● **Try it**: Once you find the line that contains "The width and height of the screenshot is (1506, 499)." in the entries below, give it again along with every following line, unchanged, through the final one.
* * * * *
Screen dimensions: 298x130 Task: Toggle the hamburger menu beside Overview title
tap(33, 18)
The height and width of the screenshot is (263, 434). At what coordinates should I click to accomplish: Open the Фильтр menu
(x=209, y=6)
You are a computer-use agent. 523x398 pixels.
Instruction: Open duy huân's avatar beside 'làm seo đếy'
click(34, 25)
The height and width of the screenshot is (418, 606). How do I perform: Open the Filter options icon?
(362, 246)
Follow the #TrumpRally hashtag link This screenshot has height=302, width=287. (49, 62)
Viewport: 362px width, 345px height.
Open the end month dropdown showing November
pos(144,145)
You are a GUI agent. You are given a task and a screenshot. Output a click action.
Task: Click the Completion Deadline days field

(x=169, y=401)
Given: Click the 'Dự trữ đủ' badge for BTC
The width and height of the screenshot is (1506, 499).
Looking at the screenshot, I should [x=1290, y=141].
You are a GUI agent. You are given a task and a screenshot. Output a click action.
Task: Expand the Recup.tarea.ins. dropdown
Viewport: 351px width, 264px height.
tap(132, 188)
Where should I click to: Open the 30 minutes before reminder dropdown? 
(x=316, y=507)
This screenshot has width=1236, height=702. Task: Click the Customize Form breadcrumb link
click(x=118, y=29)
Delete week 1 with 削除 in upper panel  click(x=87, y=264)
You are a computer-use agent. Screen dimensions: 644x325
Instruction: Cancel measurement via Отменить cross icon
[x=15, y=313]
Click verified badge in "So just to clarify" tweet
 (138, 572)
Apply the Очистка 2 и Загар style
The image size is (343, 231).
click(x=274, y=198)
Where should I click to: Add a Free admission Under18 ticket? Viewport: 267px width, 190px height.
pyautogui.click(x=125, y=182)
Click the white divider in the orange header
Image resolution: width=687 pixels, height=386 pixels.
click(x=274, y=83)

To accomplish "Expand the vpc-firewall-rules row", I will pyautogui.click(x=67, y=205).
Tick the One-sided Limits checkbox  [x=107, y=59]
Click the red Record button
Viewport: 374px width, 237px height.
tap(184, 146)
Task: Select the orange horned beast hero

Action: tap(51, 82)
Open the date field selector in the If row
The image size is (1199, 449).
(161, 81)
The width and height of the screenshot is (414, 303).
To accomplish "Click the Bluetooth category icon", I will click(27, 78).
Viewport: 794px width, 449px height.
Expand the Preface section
* * * * *
● **Exercise result**:
The width and height of the screenshot is (1506, 499).
Looking at the screenshot, I should [x=1290, y=141].
You are a GUI agent. You are given a task and a screenshot. Output a click action.
Task: Expand the Recup.tarea.ins. dropdown
Viewport: 351px width, 264px height.
tap(132, 188)
Where should I click to: Open the 30 minutes before reminder dropdown? 
(x=316, y=507)
This screenshot has width=1236, height=702. Task: Click the Customize Form breadcrumb link
click(x=118, y=29)
Delete week 1 with 削除 in upper panel  click(x=87, y=264)
You are a computer-use agent. Screen dimensions: 644x325
Instruction: Cancel measurement via Отменить cross icon
[x=15, y=313]
Click verified badge in "So just to clarify" tweet
 (138, 572)
Apply the Очистка 2 и Загар style
The image size is (343, 231).
click(x=274, y=198)
Where should I click to: Add a Free admission Under18 ticket? Viewport: 267px width, 190px height.
pyautogui.click(x=125, y=182)
Click the white divider in the orange header
Image resolution: width=687 pixels, height=386 pixels.
click(x=274, y=83)

To accomplish "Expand the vpc-firewall-rules row", I will pyautogui.click(x=67, y=205).
Tick the One-sided Limits checkbox  [x=107, y=59]
Click the red Record button
Viewport: 374px width, 237px height.
tap(184, 146)
Task: Select the orange horned beast hero

Action: tap(51, 82)
Open the date field selector in the If row
The image size is (1199, 449).
(161, 81)
The width and height of the screenshot is (414, 303).
To accomplish "Click the Bluetooth category icon", I will click(27, 78).
Viewport: 794px width, 449px height.
Expand the Preface section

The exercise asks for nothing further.